Mężczyzna zszokowany zwrotem akcji wykrzyknął oburzony:

- Patrzcie jego! Jeszcze będzie kłamał prosto w oczy człowiekowi! - starzec zdenerwowany moim ,,kłamstwem" krzyknął swoje ostatnie zdanie - Policja porozmawiajcie z tym kłamcą!

Co? Nie tego było za wiele. Policja, która oskarżyła mnie wcześniej o wymuszanie danych od Su, wsiadła za mną, żeby mnie śledzić i po słowach mężczyzny jak, roboty zerwały się z miejsca i ruszyły za mną. Zauważyłem, że jeden z nich trzymał w ręce kajdanki. Na szczęście byli daleko wziąłem szybko plecak i walizkę (na szczęście stałem koło mojego miejsca). Na pożegnanie kopnąłem starca w nogę (dokładnie w udo), dość mocno kopnąłem, ale to nic bardziej przejęło mnie to, że po głośnym krzyknięciu mężczyzny z bólu policjanci przyspieszyli, a nawet zaczęli biec. Idąc w przeciwnym kierunku, niż policjanci zacząłem pytać ludzi, dokąd jedzie ten pociąg, a odpowiedzi, które uzyskiwałem to:

- Pociąg jedzie do Portu lotniczego Pusan Kimhae - to była jedyna odpowiedź.

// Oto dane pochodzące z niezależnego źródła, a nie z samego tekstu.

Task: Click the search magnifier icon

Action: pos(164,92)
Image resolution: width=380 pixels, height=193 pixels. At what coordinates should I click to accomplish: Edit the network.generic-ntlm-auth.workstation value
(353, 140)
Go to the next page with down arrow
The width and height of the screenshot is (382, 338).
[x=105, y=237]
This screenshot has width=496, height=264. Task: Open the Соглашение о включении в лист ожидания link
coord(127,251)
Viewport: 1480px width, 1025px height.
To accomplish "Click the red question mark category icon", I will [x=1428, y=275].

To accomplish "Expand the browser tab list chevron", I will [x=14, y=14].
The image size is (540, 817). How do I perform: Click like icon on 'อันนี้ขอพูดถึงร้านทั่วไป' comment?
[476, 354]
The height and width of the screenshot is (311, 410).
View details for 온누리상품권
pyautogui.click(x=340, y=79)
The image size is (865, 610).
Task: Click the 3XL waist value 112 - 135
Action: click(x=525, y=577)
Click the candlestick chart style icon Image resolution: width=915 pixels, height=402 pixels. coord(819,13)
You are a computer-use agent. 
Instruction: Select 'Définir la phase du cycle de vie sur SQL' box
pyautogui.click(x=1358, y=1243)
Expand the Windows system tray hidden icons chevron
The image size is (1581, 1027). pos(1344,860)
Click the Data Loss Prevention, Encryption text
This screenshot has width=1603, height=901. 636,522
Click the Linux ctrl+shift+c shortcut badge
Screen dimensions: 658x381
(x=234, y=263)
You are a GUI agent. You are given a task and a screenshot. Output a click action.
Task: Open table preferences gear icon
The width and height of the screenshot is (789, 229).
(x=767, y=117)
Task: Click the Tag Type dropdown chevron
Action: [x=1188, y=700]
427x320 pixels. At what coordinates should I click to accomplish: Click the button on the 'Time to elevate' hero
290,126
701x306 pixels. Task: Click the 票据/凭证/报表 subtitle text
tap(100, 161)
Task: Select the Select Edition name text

Wiedziałem, że to jeszcze daleko, a druga informacja, którą ,,zdobyłem" to, to, że następny przystanek za pół godziny...

Odwróciłem się i zobaczyłem, że policjant, który biegnie za mną sięga po pistolet i kieruje go w moją stronę. Usłyszałem wystrzał.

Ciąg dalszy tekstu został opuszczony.